The Association of Organic Consumers in Iceland has criticised the country’s agriculture industry at a conference this week. One of the group’s board members said in a speech that it is all-but impossible to buy chicken, pork and eggs which were not raised intensively on factory farms.
Oddny Anna Bjornsdottir told guests at the conference this week (which is a part of the Green April campaign) that Icelandic consumers have almost no choice at all when it comes to organic meat and dairy products. While organic lamb is available in specialist health food stores, farmers markets and very occasionally in the supermarkets; there is nothing else on the market, she said.
The conditions and upbringing of Icelandic farm animals have been in the headlines recently like never before and Bjornsdottir puts it down to a national awakening among consumers who increasingly want to buy products from animals with a free range and organic background. Only two slaughter houses in Iceland are certified to process organically reared meat, Visir.is reported.
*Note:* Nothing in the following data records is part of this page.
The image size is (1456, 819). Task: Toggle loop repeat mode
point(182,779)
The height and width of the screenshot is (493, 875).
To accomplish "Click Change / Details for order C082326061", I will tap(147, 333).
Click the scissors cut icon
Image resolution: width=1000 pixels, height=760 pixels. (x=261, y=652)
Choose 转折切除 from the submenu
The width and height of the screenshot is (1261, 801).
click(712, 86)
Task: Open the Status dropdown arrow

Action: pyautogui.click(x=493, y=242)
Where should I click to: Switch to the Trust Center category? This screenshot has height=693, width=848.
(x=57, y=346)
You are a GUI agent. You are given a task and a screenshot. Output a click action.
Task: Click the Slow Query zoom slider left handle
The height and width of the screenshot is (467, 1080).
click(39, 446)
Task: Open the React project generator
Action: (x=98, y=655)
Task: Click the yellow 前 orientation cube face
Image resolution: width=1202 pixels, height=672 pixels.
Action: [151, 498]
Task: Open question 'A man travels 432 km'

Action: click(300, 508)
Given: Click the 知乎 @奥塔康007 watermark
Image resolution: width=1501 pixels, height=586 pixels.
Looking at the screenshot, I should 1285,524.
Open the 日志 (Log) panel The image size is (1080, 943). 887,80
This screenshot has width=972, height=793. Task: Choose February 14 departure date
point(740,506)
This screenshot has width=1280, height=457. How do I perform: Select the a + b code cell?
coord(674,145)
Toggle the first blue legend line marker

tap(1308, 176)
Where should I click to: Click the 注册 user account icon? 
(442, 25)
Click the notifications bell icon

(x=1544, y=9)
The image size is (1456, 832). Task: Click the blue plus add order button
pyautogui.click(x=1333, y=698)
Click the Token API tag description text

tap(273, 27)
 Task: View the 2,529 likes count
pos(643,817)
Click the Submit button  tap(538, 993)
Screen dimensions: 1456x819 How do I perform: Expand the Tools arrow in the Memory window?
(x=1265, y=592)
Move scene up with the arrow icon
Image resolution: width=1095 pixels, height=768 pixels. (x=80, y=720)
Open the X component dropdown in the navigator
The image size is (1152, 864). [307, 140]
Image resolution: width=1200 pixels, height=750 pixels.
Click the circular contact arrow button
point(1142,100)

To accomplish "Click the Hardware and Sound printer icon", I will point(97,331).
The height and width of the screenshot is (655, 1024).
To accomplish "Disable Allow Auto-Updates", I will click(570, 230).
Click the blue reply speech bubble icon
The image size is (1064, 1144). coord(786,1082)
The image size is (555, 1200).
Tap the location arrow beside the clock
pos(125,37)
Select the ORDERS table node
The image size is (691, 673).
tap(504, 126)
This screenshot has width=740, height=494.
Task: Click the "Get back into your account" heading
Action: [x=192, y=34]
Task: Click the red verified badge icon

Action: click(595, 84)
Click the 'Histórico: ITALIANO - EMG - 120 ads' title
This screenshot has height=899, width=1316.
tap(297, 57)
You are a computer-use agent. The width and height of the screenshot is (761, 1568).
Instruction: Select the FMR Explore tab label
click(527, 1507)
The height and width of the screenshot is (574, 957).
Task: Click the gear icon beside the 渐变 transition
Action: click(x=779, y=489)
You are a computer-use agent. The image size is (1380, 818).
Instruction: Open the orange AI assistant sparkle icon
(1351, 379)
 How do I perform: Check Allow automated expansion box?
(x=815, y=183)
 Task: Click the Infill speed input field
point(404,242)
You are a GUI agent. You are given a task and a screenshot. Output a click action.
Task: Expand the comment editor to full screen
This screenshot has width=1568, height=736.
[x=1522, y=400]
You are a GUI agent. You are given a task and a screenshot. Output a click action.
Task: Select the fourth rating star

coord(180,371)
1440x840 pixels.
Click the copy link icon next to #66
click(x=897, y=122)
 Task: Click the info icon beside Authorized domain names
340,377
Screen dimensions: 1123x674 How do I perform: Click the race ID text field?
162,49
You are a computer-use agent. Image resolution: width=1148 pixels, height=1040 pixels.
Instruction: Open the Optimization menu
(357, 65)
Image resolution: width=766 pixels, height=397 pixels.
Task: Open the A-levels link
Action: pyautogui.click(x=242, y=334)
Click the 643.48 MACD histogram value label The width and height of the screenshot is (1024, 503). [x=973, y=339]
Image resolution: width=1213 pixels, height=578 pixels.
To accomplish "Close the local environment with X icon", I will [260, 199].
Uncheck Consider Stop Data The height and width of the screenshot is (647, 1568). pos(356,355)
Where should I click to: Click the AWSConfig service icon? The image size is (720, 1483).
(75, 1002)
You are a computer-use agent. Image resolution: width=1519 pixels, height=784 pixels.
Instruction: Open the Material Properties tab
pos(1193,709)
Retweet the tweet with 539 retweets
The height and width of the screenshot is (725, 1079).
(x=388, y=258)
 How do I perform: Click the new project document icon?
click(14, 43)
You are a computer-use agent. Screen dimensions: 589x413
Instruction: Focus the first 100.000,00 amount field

Bjornsdottir believes that Icelanders have fallen into the same trap with agriculture as they did with many other environmental issues in the past: the assumption that a small nation of people living in a large and unpolluted country automatically means that serious environmental/agricultural problems do not exist in Iceland. She says, on the other hand, that this is changing slowly; despite the fact that the country is far behind its neighbours when it comes to factory farming.
To illustrate the problem, Bjornsdottir points out that very nearly all chicken meat in Iceland comes from intensively reared, caged birds and the same goes for 85 percent of eggs. Even the 15 percent free range eggs fall short of organic standards and usually come from barn birds.
She named five producers of organic lamb and three more who plan to start this year. There are three organic beef producers. Organic pork buyers will need to go direct to farmers, she says; as 90 percent of the country’s pork meat comes from just three factory farms.
Chicken is available in small amounts from the producers of ‘free range’ eggs; but even they are not ‘free range’ enough.
The pressure is mounting from concerned consumers and a shift in the market appears to be in the air.